## SHORT EXERCISE
Reproduce all of the following data verbatim, preserving every line.

________

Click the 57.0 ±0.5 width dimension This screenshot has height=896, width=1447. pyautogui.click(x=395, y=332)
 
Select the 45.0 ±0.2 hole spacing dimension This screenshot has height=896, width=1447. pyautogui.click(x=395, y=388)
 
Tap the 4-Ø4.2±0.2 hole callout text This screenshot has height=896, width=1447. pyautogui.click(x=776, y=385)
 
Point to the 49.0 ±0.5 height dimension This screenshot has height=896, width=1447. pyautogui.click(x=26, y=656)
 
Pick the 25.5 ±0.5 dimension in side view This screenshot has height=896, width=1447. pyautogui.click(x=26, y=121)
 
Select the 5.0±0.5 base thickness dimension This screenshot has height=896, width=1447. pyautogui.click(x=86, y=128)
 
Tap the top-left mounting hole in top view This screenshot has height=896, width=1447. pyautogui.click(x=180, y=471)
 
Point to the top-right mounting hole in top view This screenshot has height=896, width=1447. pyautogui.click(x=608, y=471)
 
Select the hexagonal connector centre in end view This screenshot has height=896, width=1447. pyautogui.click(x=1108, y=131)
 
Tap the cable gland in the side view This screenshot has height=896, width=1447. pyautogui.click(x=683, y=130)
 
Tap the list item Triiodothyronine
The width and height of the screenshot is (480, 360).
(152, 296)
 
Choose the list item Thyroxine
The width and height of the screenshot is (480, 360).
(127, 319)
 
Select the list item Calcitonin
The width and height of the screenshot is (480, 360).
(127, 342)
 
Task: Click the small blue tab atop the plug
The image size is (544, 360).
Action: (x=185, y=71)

________

## RESPONSE
Click the 57.0 ±0.5 width dimension This screenshot has height=896, width=1447. pyautogui.click(x=395, y=332)
 
Select the 45.0 ±0.2 hole spacing dimension This screenshot has height=896, width=1447. pyautogui.click(x=395, y=388)
 
Tap the 4-Ø4.2±0.2 hole callout text This screenshot has height=896, width=1447. pyautogui.click(x=776, y=385)
 
Point to the 49.0 ±0.5 height dimension This screenshot has height=896, width=1447. pyautogui.click(x=26, y=656)
 
Pick the 25.5 ±0.5 dimension in side view This screenshot has height=896, width=1447. pyautogui.click(x=26, y=121)
 
Select the 5.0±0.5 base thickness dimension This screenshot has height=896, width=1447. pyautogui.click(x=86, y=128)
 
Tap the top-left mounting hole in top view This screenshot has height=896, width=1447. pyautogui.click(x=180, y=471)
 
Point to the top-right mounting hole in top view This screenshot has height=896, width=1447. pyautogui.click(x=608, y=471)
 
Select the hexagonal connector centre in end view This screenshot has height=896, width=1447. pyautogui.click(x=1108, y=131)
 
Tap the cable gland in the side view This screenshot has height=896, width=1447. pyautogui.click(x=683, y=130)
 
Tap the list item Triiodothyronine
The width and height of the screenshot is (480, 360).
(152, 296)
 
Choose the list item Thyroxine
The width and height of the screenshot is (480, 360).
(127, 319)
 
Select the list item Calcitonin
The width and height of the screenshot is (480, 360).
(127, 342)
 
Task: Click the small blue tab atop the plug
The image size is (544, 360).
Action: (x=185, y=71)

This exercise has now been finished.